According to the editors of various web pages, usage was heavy at most political sites throughout the day, peaking in the early and late evening hours.

Margaret Ryan, spokeswoman for popular Internet provider America Online (AOL), told RFE/RL that the number of users logged onto the service on Tuesday was markedly increased from a normal day.

"We were surprised by the high number of users logged on to our service during election day," Ryan said. "We actually experienced a record high number of users at 8:45 in the evening, two hours before our normal peak time."

The Internet is a worldwide network that links computers. Anyone with a home computer and telephone equipment can gain access to it. The World Wide Web, or "web" as its called, is a portion of the Internet that features graphics and sound, as well as text. Millions of computer users the world over connect to the Internet to obtain information on almost any subject.

Ryan said the election day users were concentrated in the news and political sections, trying to get the latest news and information on different political races across the nation.

She also said the AOL election news "chat room" -- a place where computer users come together to exchange messages -- was full and "very active."

Some critics, however, charge that the Internet was too slow in updating election information and cumbersome to use, adding that most people could get the information they needed quicker and more efficiently from television.

Ryan disagreed.

"I think the Internet advantage over watching the television is that users can log on and go straight to the news that interests them," she said. "Maybe it's the presidential election, maybe they are more interested in a state or local race.

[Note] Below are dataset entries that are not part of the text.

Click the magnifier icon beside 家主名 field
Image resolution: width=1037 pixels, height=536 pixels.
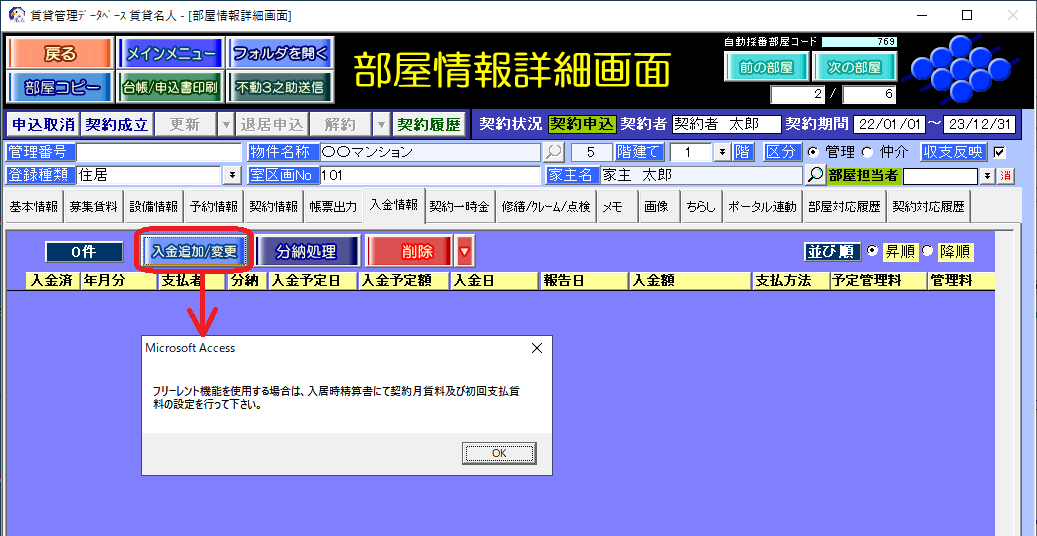click(x=816, y=175)
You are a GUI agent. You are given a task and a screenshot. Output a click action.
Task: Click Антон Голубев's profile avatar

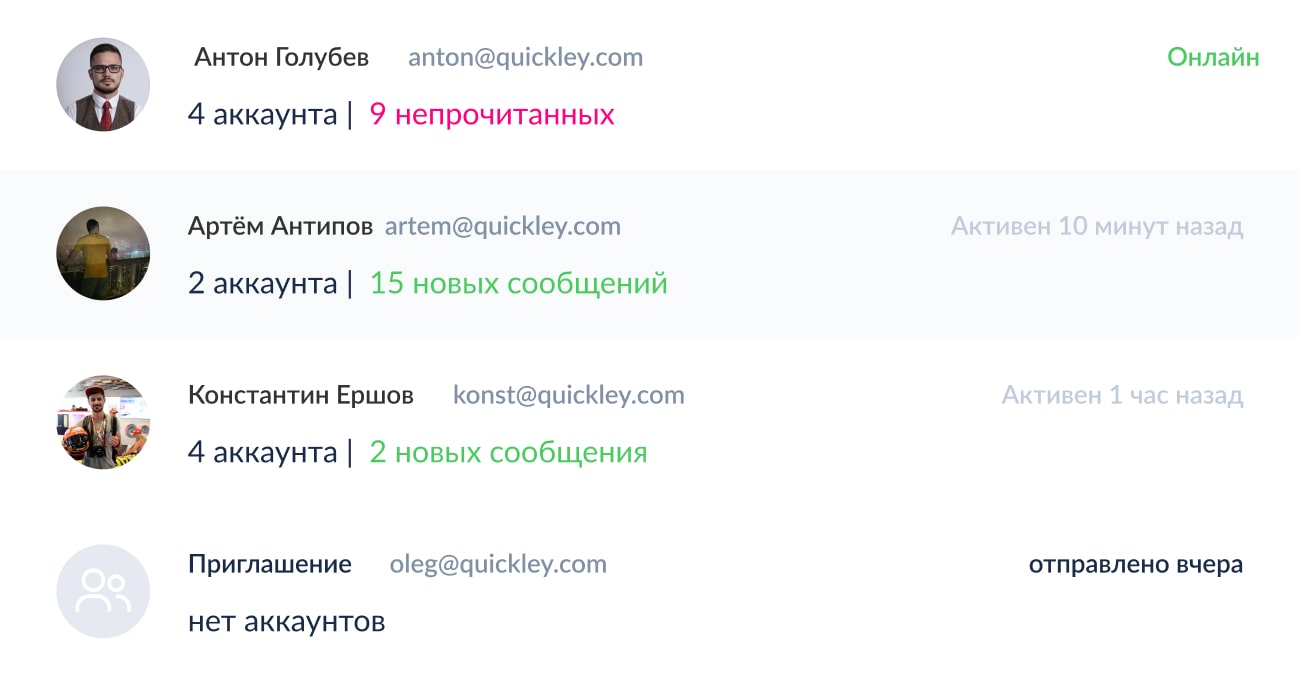[103, 85]
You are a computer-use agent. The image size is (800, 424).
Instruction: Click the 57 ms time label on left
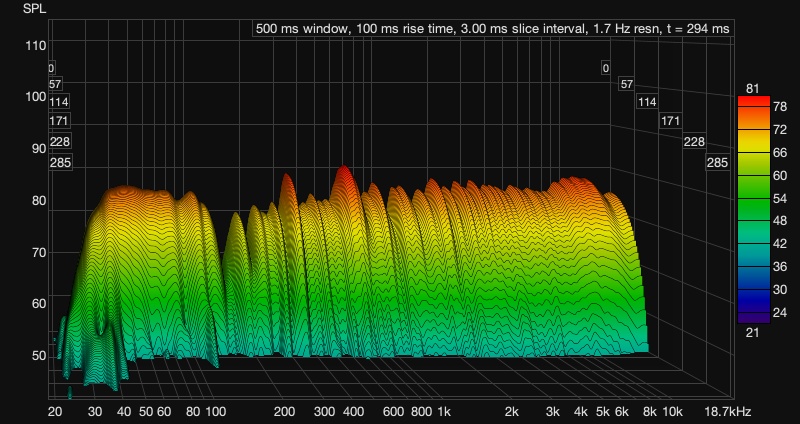[55, 84]
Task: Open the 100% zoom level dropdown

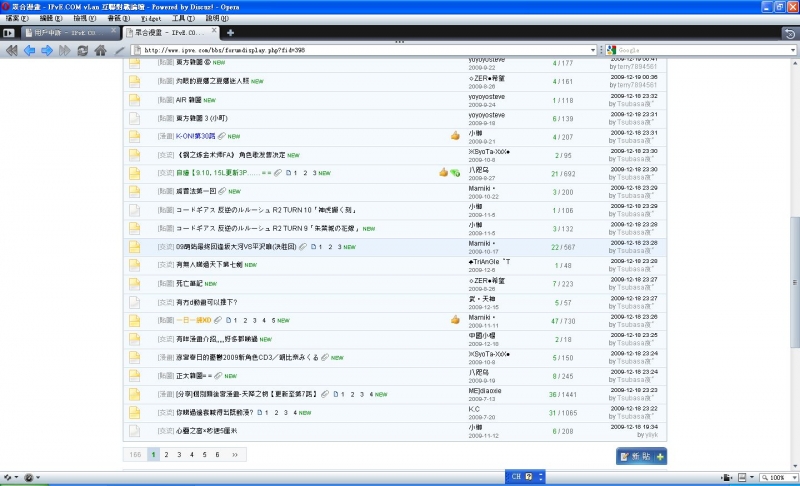Action: click(x=793, y=478)
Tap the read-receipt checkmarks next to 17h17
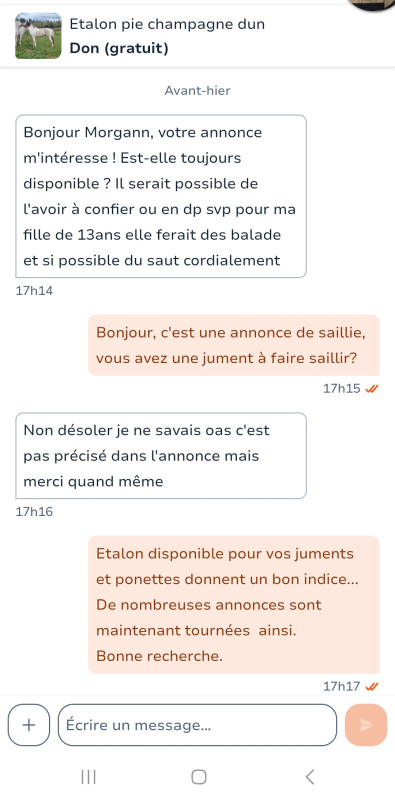This screenshot has height=800, width=395. [x=373, y=687]
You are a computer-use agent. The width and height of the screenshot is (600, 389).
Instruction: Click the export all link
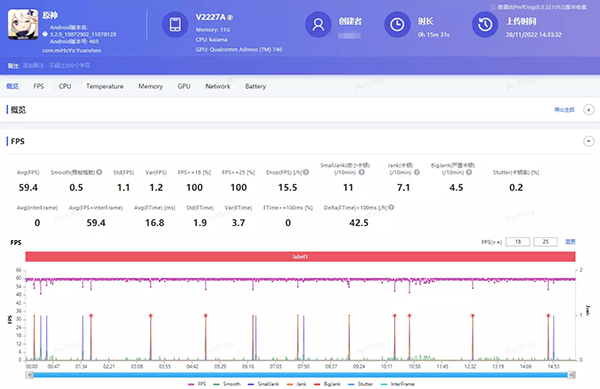pyautogui.click(x=564, y=110)
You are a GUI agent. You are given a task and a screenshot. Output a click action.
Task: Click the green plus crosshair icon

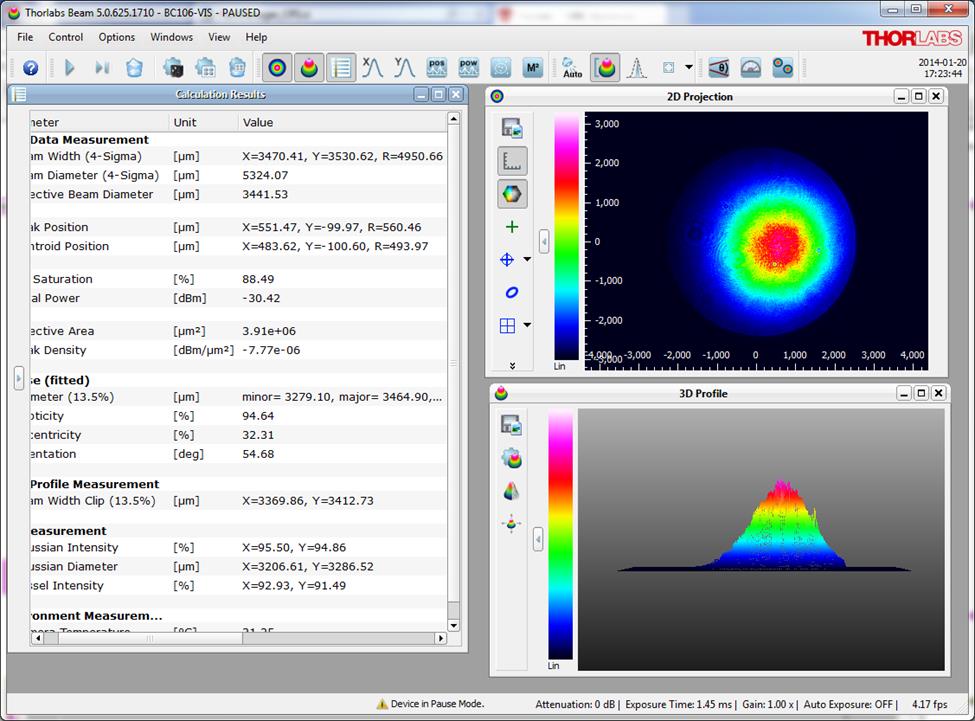(x=512, y=227)
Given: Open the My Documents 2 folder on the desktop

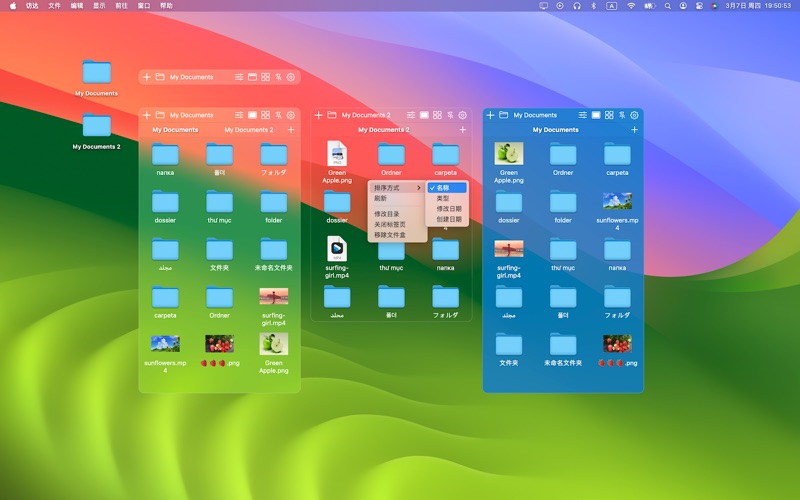Looking at the screenshot, I should coord(97,126).
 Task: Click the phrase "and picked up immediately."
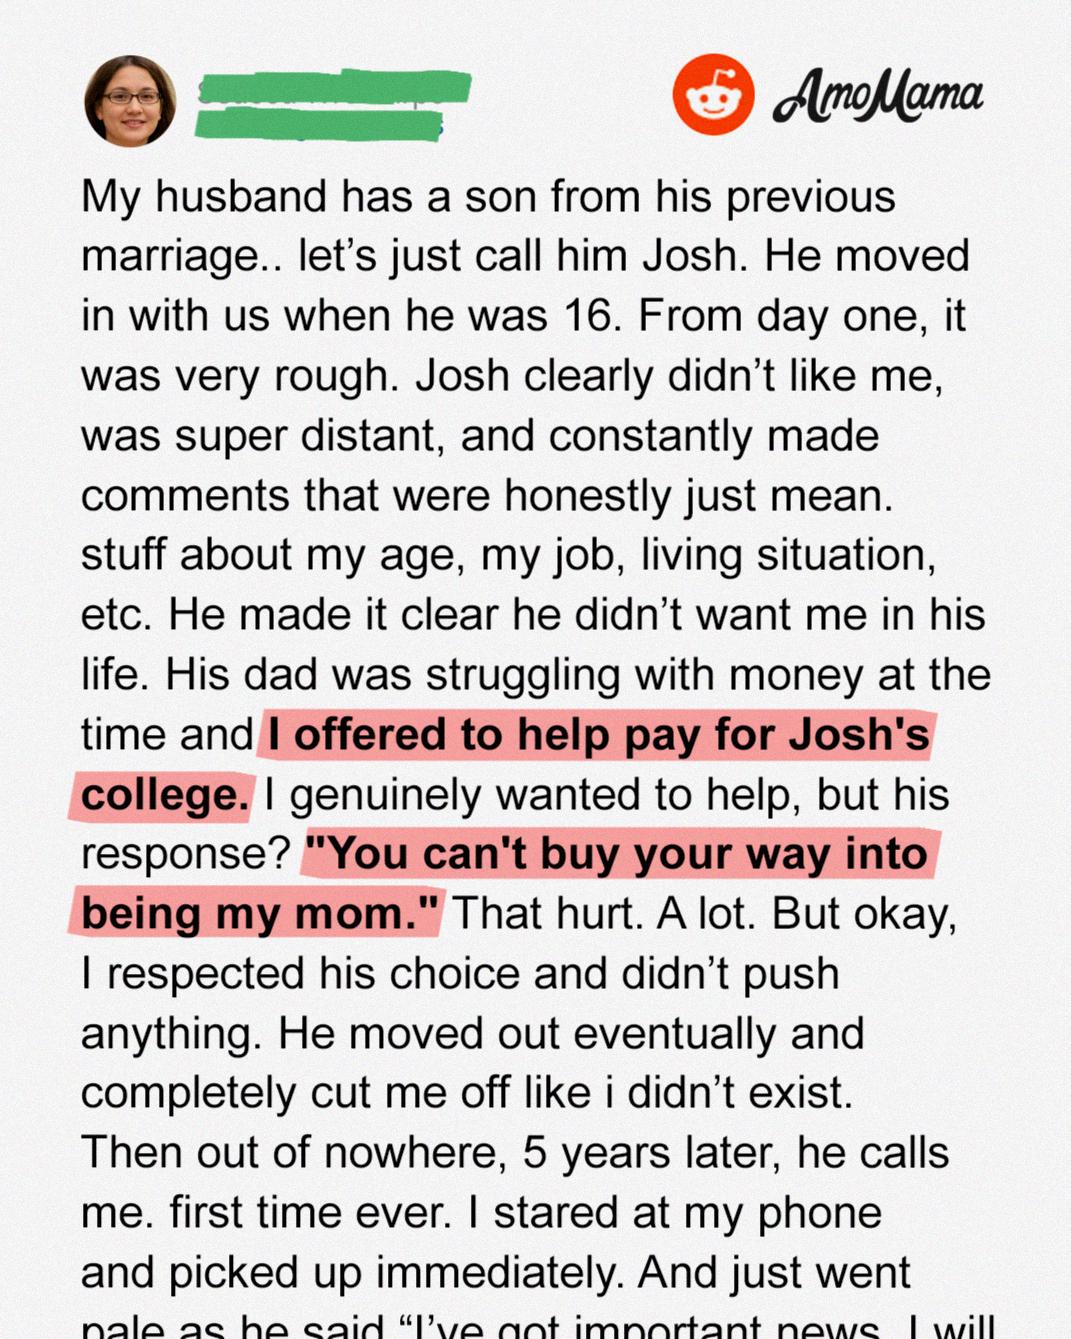tap(353, 1273)
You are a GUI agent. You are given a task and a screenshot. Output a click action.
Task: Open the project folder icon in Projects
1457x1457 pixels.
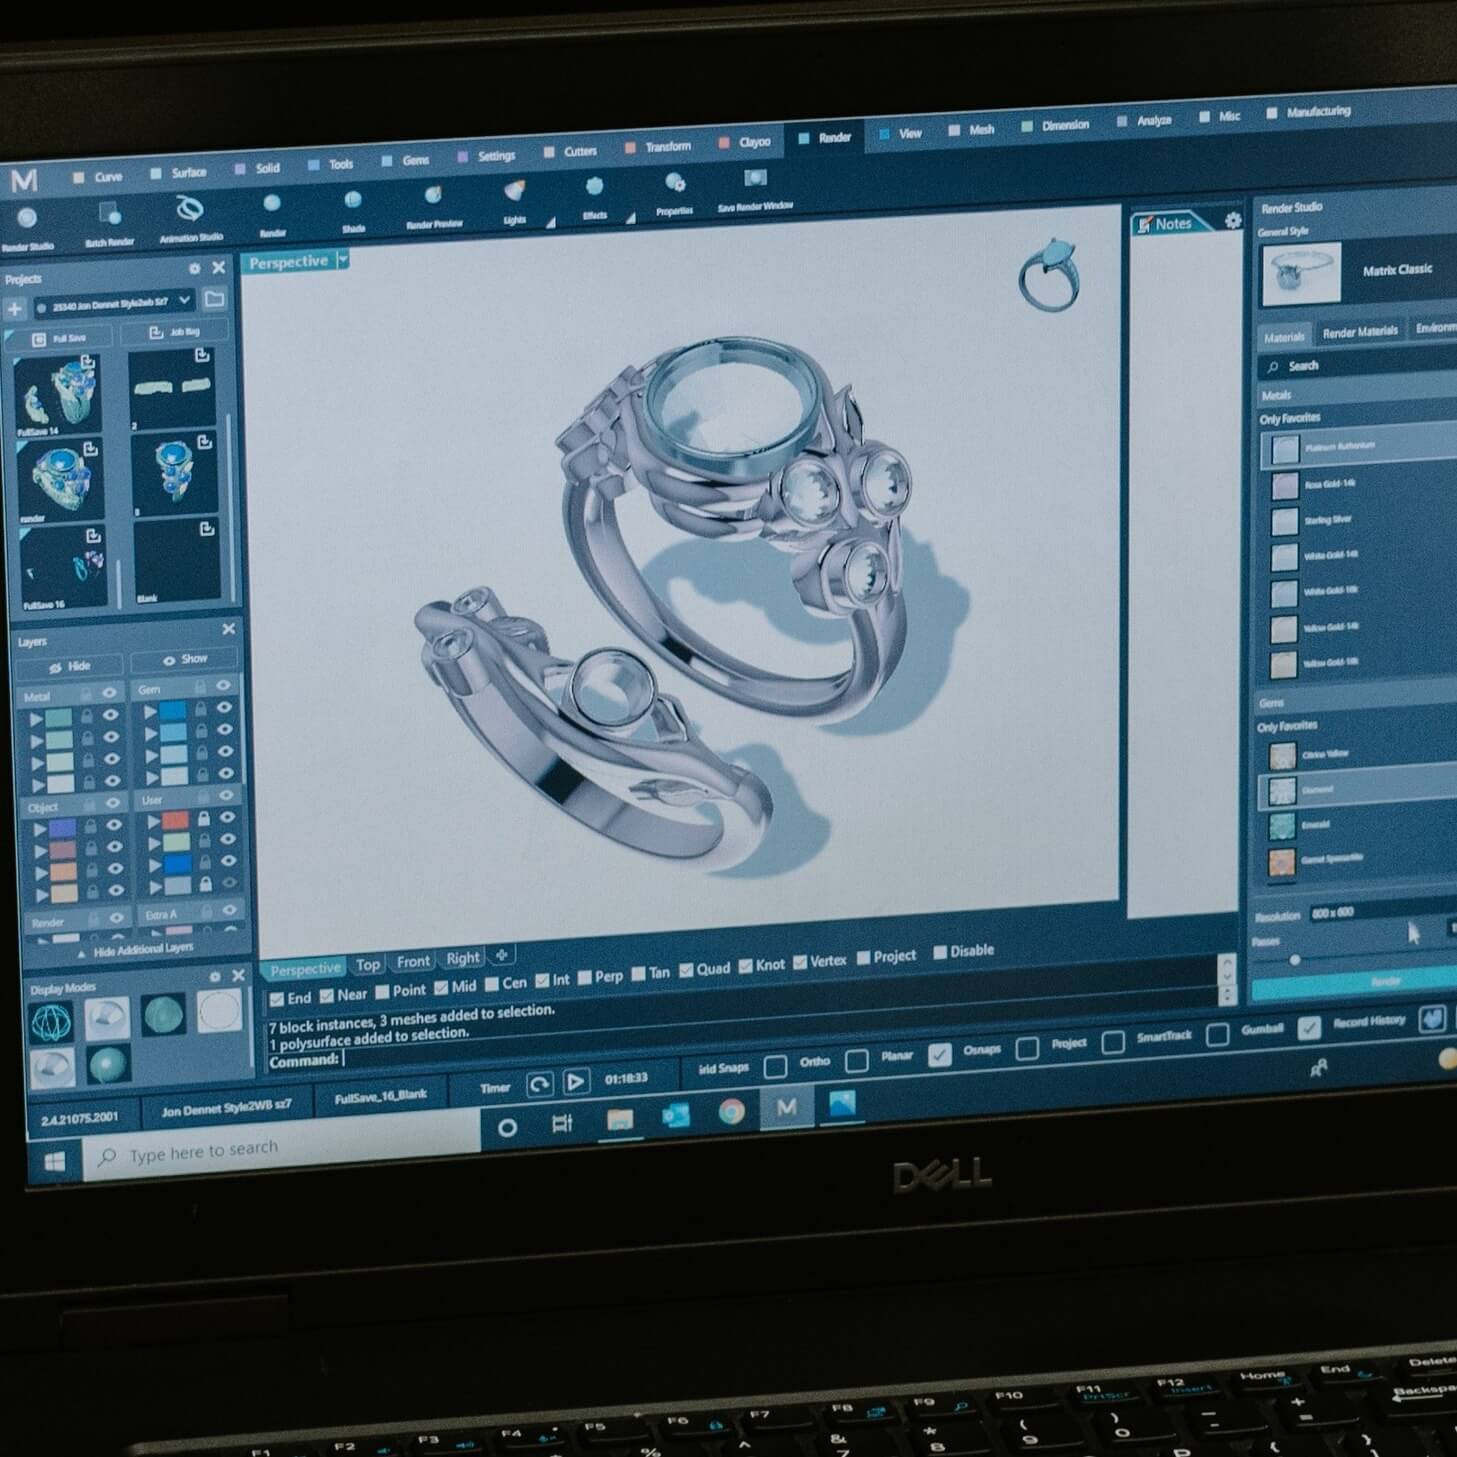(214, 299)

But that's the beauty of the Internet. They don't have to wait for an anchorman to tell them what they want to know. They can get the information they want, when they want."

Although many Internet providers said they were ready for an increased number of users, several of the WorldWide Web political sites were overloaded, resulting in a slowdown and even traffic jams on the network.

MSNBC, the on-line news service of the American television network NBC and the Microsoft Corporation, said it experienced five times the regular number of users, making them periodically inaccessible to visitors during the evening.

International television station Cable News Network (CNN) had to cease promoting its web site during election coverage because a record number of users flocked to the site, bringing it to a standstill.

The web page of the American newspaper "The New York Times" also reported a record number of visitors during election day and had the additional problem of a computer hacker flooding the site with unauthorized access requests. Many times during the evening, the site was inaccessible.

Yet some advocates say the Internet performed admirably as a primary or a secondary source of election information, demonstrating a potential for even more exciting things to come for the next election.

"We've come a long way since the last presidential election in 1992," Ryan said enthusiastically. "And in four more years, we'll have even more to offer."